レンジで暖めても、食事中に味がだんだん落ちていく。
◆ハサ掛け米の自然乾燥の極意
刈り取って束ねた稲を逆さ(穂を下)にして、天日でじっくり乾燥させるハサ掛け。
稲刈り後に雨が多くなる越後の米作りの知恵である。
その極意は、乾燥の進むステップにある。
昼間、太陽熱に暖められて米(もみ付き)は膨張し、表面から水分が蒸発する。
夜間、気温が下がり、米粒は収縮し、芯の方の水分が乾燥した表面方向に移動する。
このステップを3週間ほど繰り返し、米はゆっくりと均一に乾燥する。
ちょうど、タオルやふきんをゆすいで固く絞っても、少したつと、また絞れるようなもの。

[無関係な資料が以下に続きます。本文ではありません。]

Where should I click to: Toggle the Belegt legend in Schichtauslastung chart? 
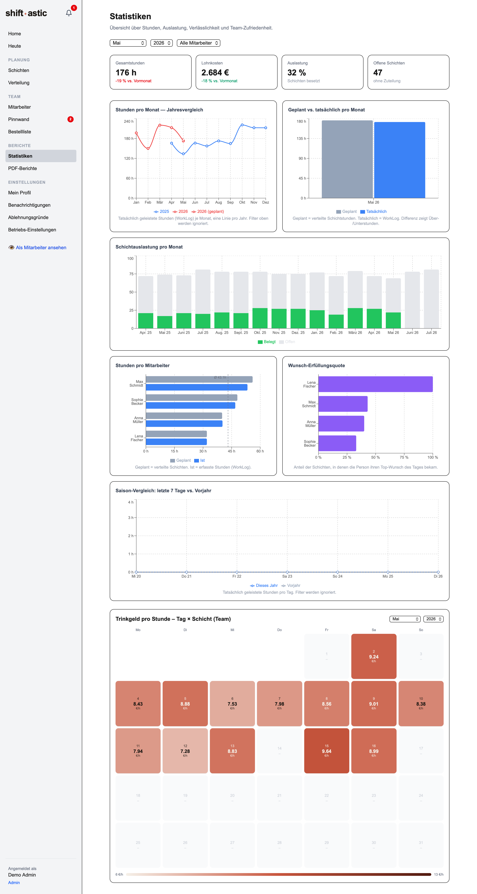[267, 342]
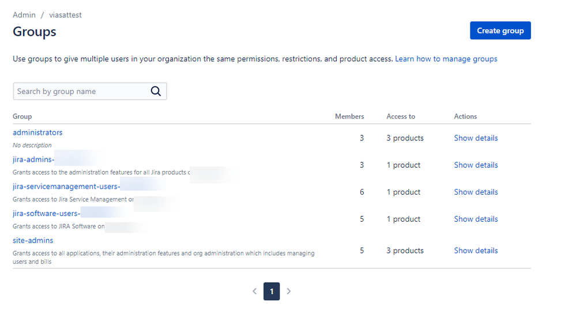Show details for jira-servicemanagement-users group
Screen dimensions: 576x319
click(476, 192)
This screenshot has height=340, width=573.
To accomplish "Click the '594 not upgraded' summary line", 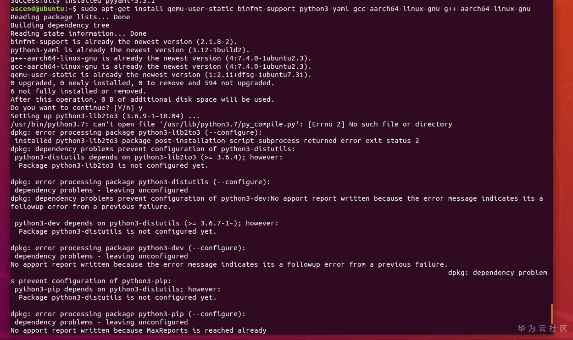I will click(142, 83).
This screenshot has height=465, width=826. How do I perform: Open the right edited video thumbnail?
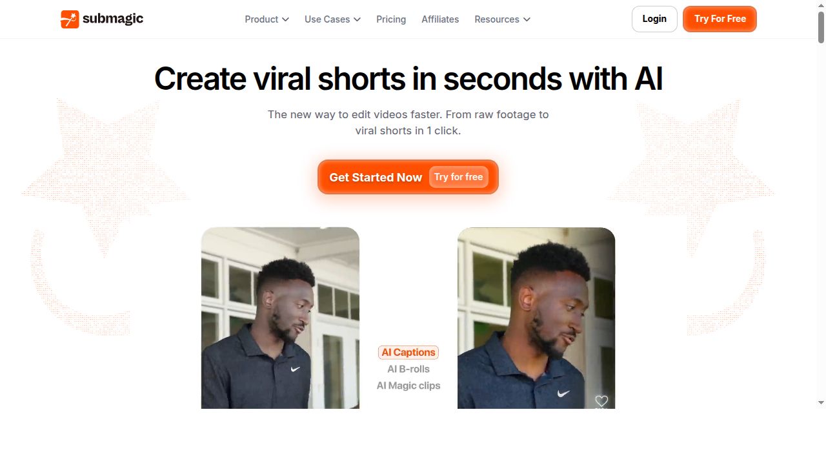pos(536,318)
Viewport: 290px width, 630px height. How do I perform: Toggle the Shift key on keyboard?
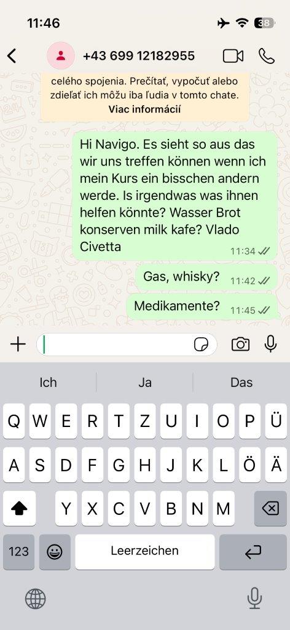19,509
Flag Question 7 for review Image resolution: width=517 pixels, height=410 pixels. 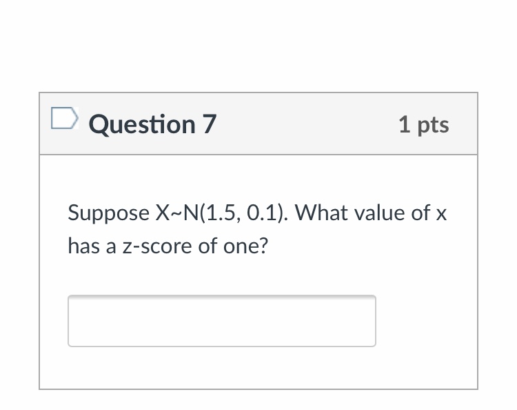pos(61,120)
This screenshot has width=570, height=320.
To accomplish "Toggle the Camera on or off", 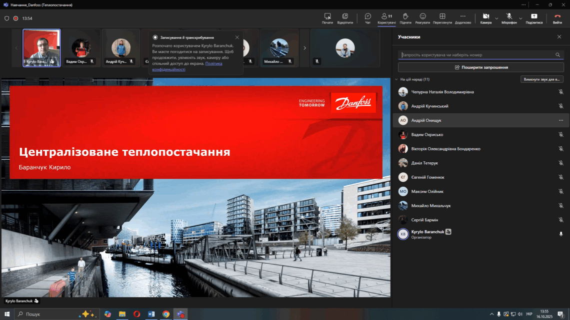I will point(486,18).
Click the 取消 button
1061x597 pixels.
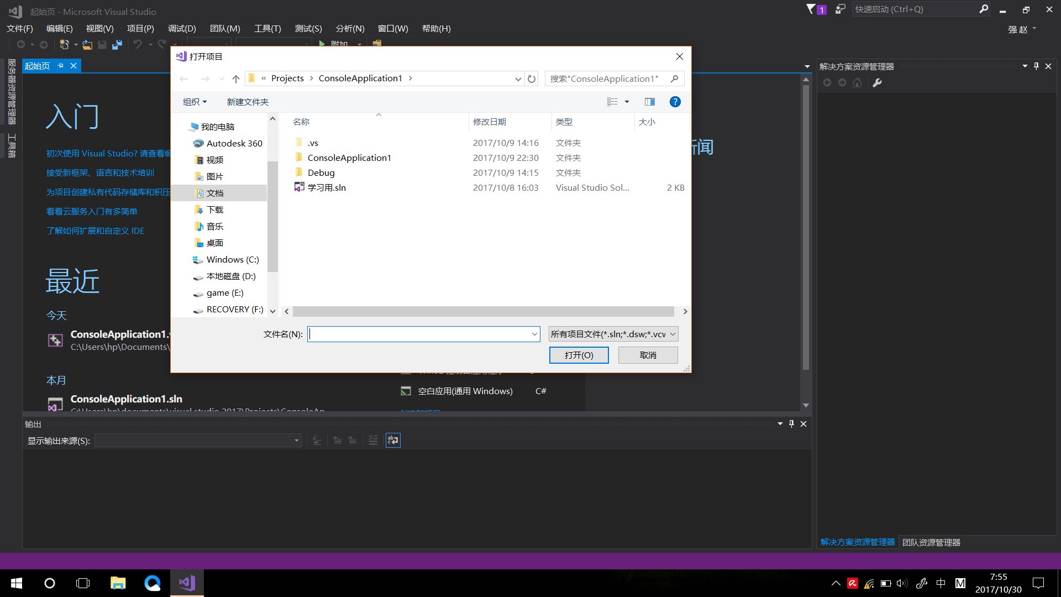click(x=648, y=355)
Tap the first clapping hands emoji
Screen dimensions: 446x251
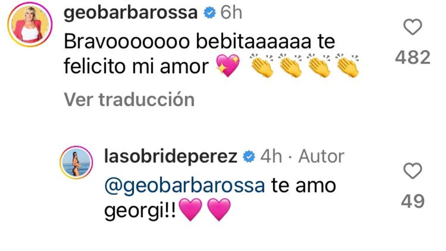(262, 66)
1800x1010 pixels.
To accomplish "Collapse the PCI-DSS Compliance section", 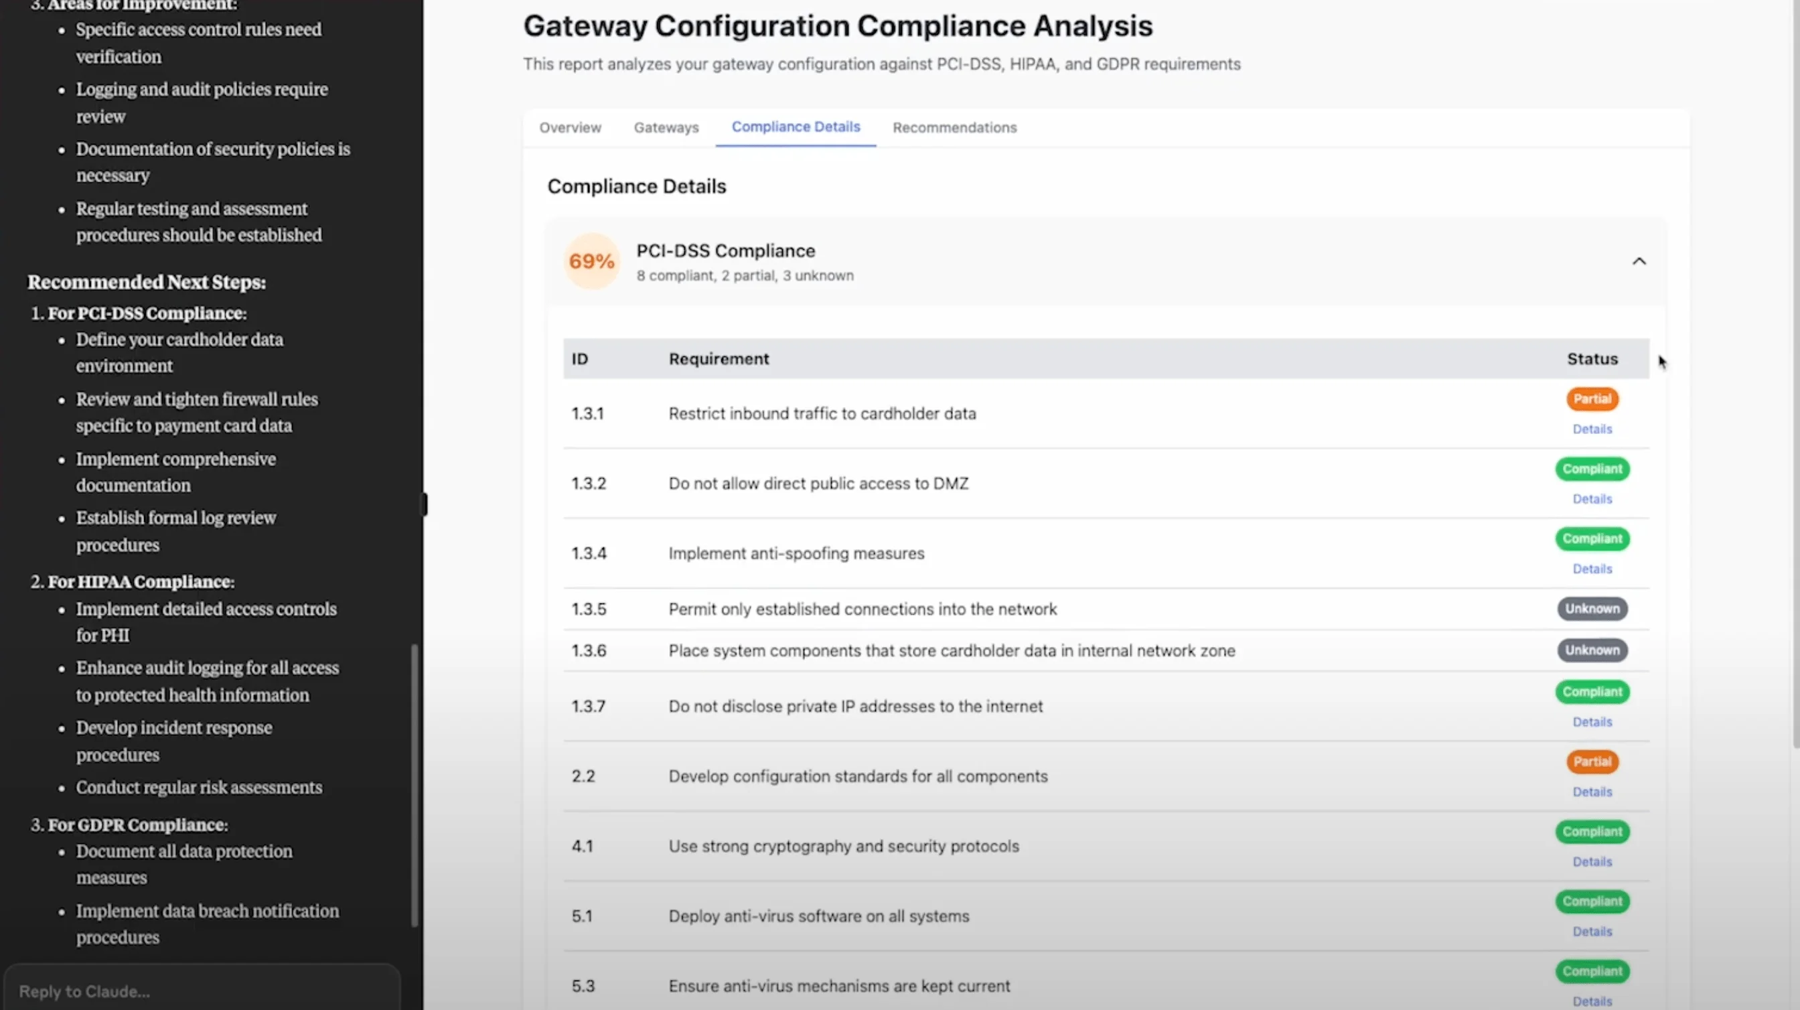I will tap(1640, 261).
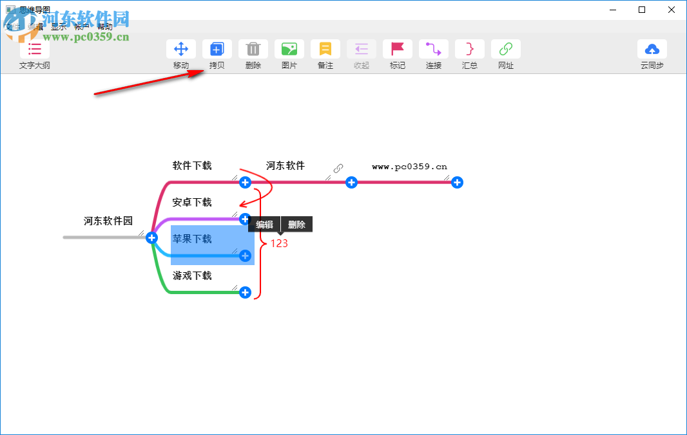Insert an image with the 图片 icon
Image resolution: width=687 pixels, height=435 pixels.
point(289,49)
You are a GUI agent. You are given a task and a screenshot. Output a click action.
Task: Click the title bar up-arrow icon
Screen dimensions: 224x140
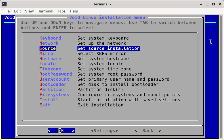click(201, 4)
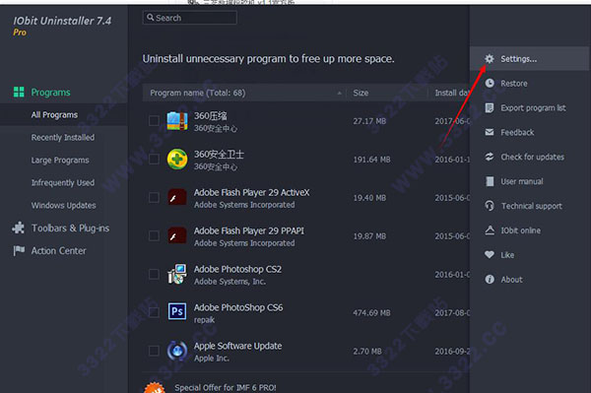Sort by Program name column arrow
Image resolution: width=591 pixels, height=393 pixels.
(339, 93)
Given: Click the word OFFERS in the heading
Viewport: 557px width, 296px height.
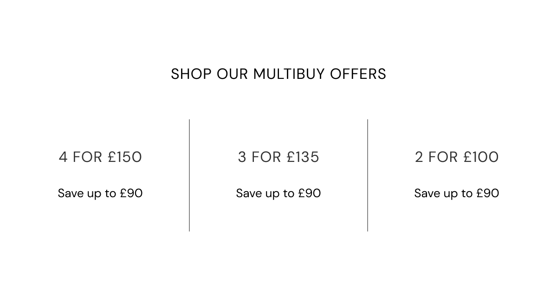Looking at the screenshot, I should (358, 74).
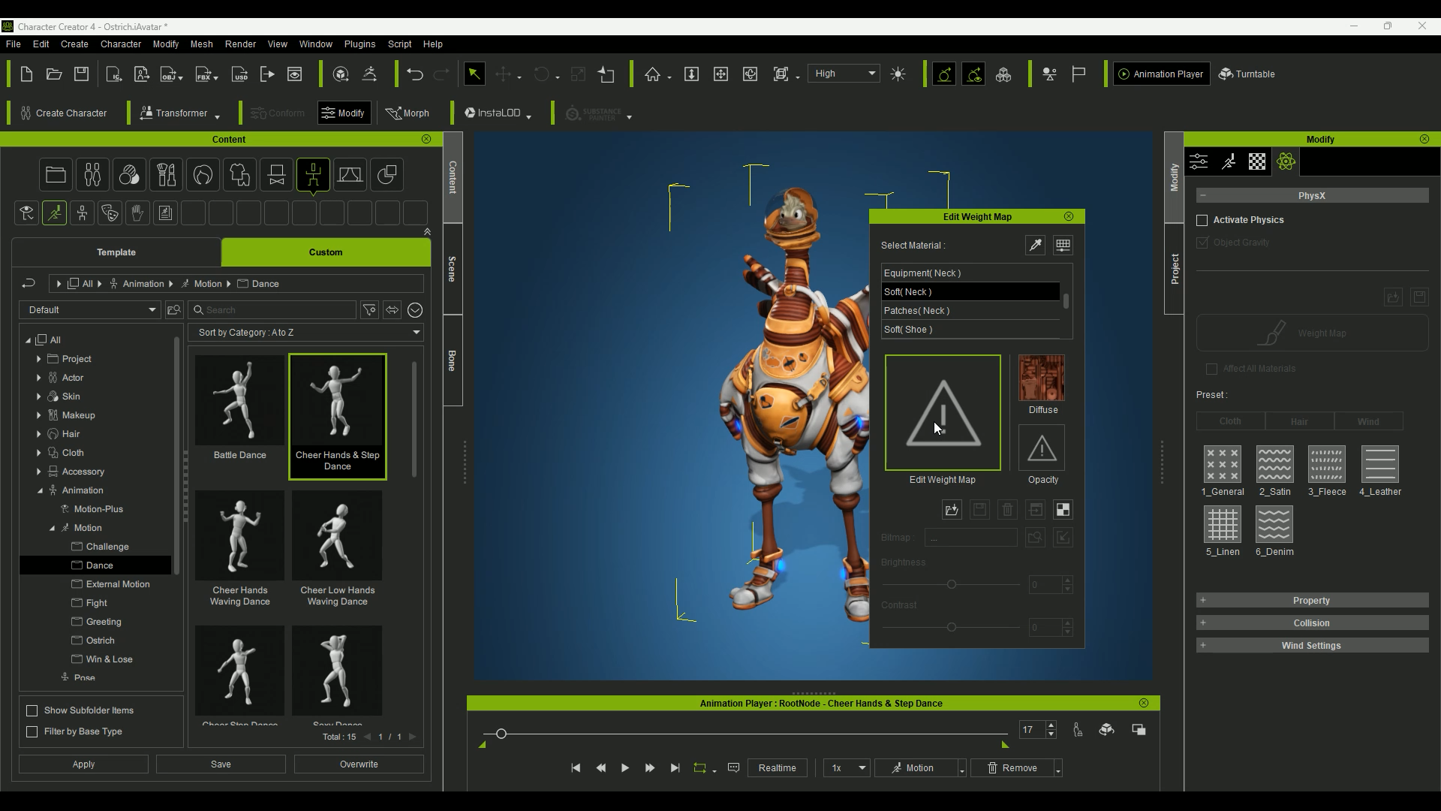1441x811 pixels.
Task: Switch to the Template tab
Action: click(116, 252)
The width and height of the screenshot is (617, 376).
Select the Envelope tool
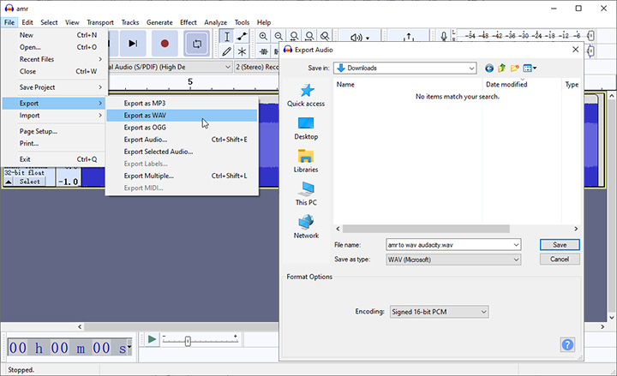pos(243,37)
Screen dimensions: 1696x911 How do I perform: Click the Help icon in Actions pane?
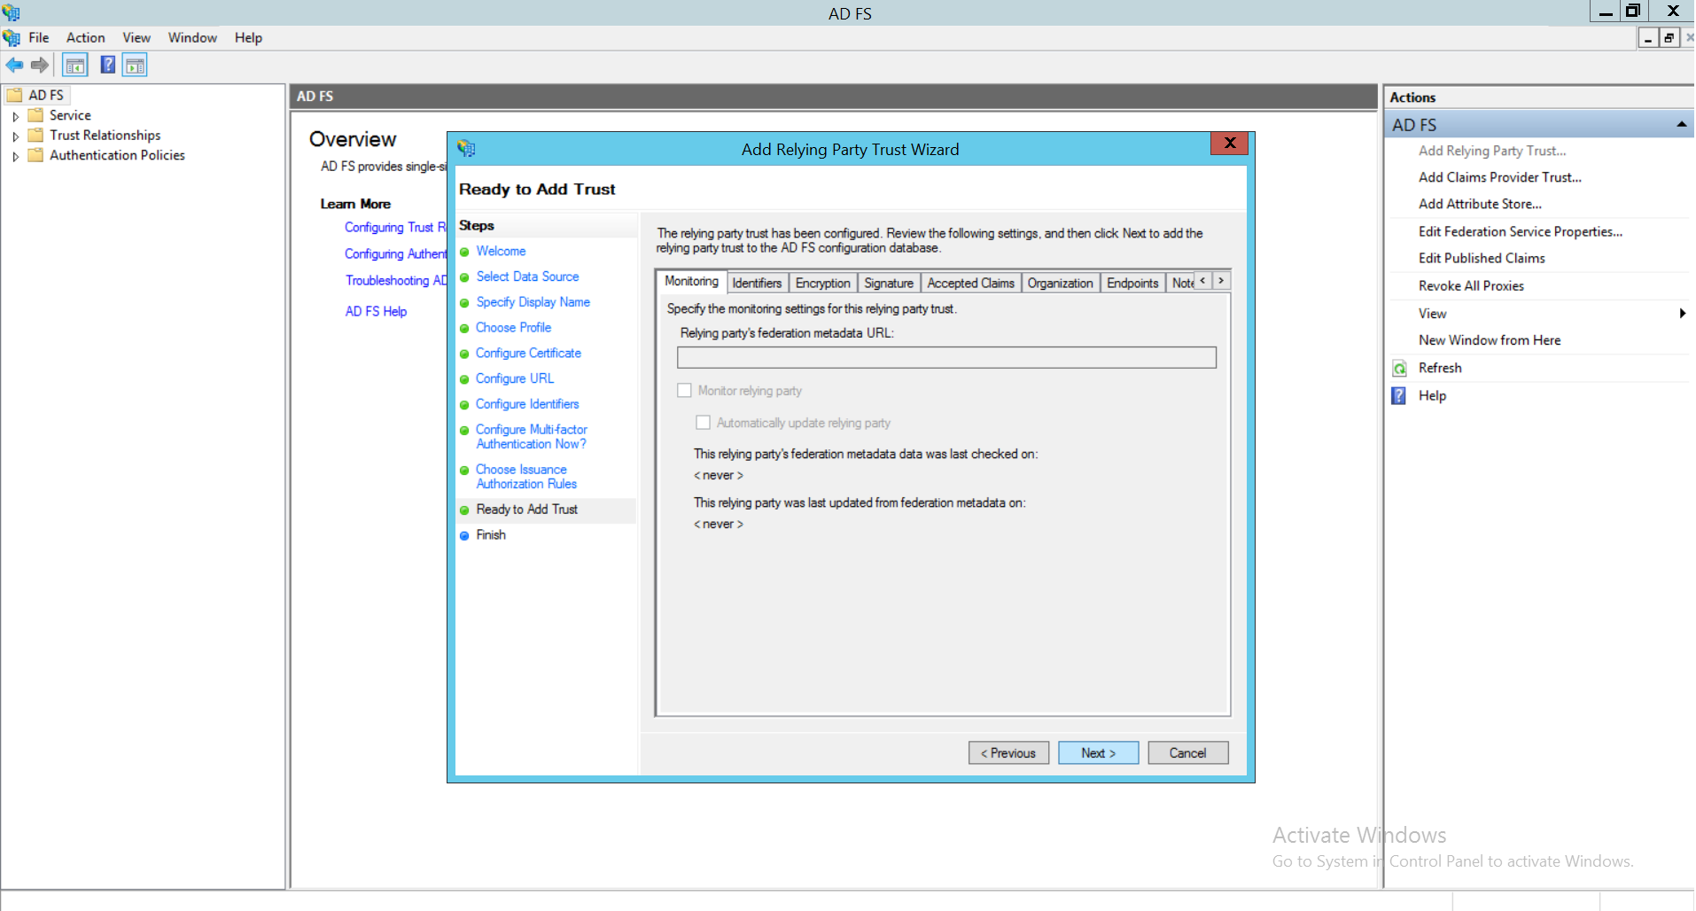click(1400, 395)
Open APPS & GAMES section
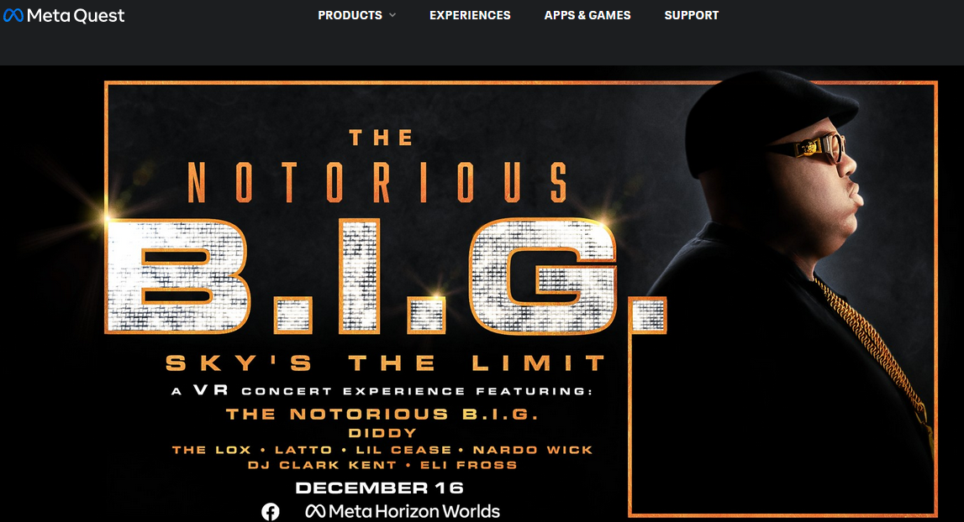This screenshot has width=964, height=522. tap(587, 15)
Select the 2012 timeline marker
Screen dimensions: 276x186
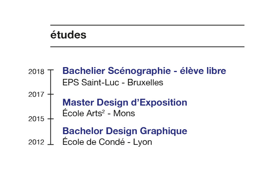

外から絞るだけではダメで、中から沁み出す水分を絞る必要がある。
干物なども原理は同じで、天日干しは味が違う。
加えて、ハサに掛けている間に、茎(稲わら)部分から養分が補充される。
逆さに干しているから、重力で穂の部分に落ちてくる。
そのため、うま味がいっそう増すといわれている。
◆現代農法では
機械化された現代農法では、コンバインで稲刈りをする。
刈り取りながら、米粒をそぎ取ってタンクに貯めていく。
稲わらは刻んで、後から田んぼに撒いていく。(そのまま肥料にする)
あとは乾燥機で、熱風をあてて短時間で乾燥させる。
表面から水分を蒸発させ、米粒がある比率で軽くなれば、完了。
つまり、表面が乾燥しても芯には水分が残り、不均一だ。しかもうま味の補充もない。
◆自然を生かす伝統の技
どうやら、コンバイン、乾燥機、あるいは炊飯器などでは及ばない、非効率なうま味の世界がある。
自然と共存する日本の米作りの匠の技である。
真においしい米を食べ続けるために、この技を失ってはならないと、強く思う。